1089 Magic Trick

[grsbanks]

For a quick mathematical explanation of this... A 3-digit number "abc" is basically:

\(100a+10b+c\) where each of the terms a, b and c is a natural number from 0 to 9 inclusive.

Reversing the digits gets you a new number, which is:

\(100c+10b+a\)

If you want the difference between the two, there are two cases. Either \(a>c\) or \(a<c\). As has already been pointed out, this trick doesn't work if \(a=c\) because the original number and its reverse are the same, thus cancelling out the whole thing.

First scenario: \(a>c\)

\(100a+10b+c-(100c+10b+a)=99a-99c=99(a-c)=(100-1)(a-c)=100(a-c)+(c-a)\)
\(100(a-c)+(c-a)=100(a-c-1)+100+(c-a)=100(a-c-1)+90+(10+c-a)\)

We know that \(a>c\), so the expression \((10+c-a)\) is necessarily going to be less than 10 and greater than or equal to 1, i.e. it's going to be a single digit. Similarly, \(0 \leqslant (a-c-1) \leqslant 8\).

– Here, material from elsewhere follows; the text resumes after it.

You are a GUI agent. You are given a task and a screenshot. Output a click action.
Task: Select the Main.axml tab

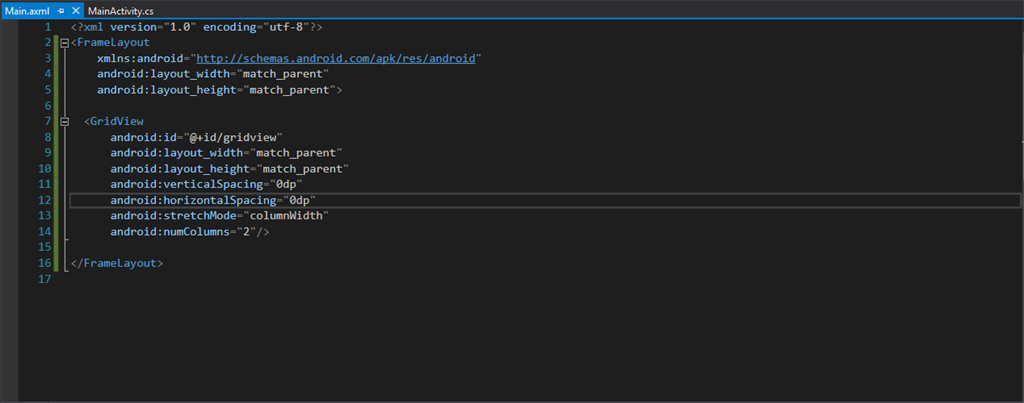click(x=25, y=9)
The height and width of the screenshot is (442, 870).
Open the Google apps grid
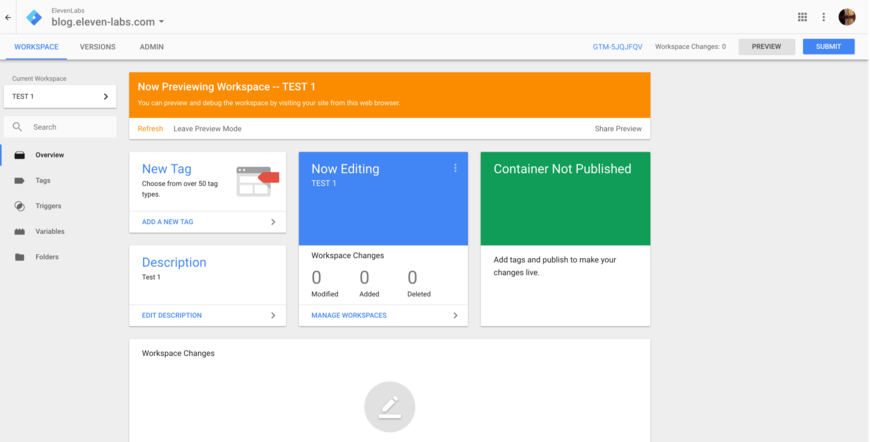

We therefore have the 3 digits of the difference between the original number and its reverse. Let's get the reverse of this difference by reversing the units and hundreds digits:

\(100(10+c-a)+90+(a-c-1)\)

If we now add the difference to its reverse, we get:

\(100(a-c-1+10+c-a)+180+(10+c-a+a-c-1)=100\times9+180+9=1089\)

Second scenario: \(a<c\)

Just start with the reverse of the original number and you'll find yourself in the first scenario again.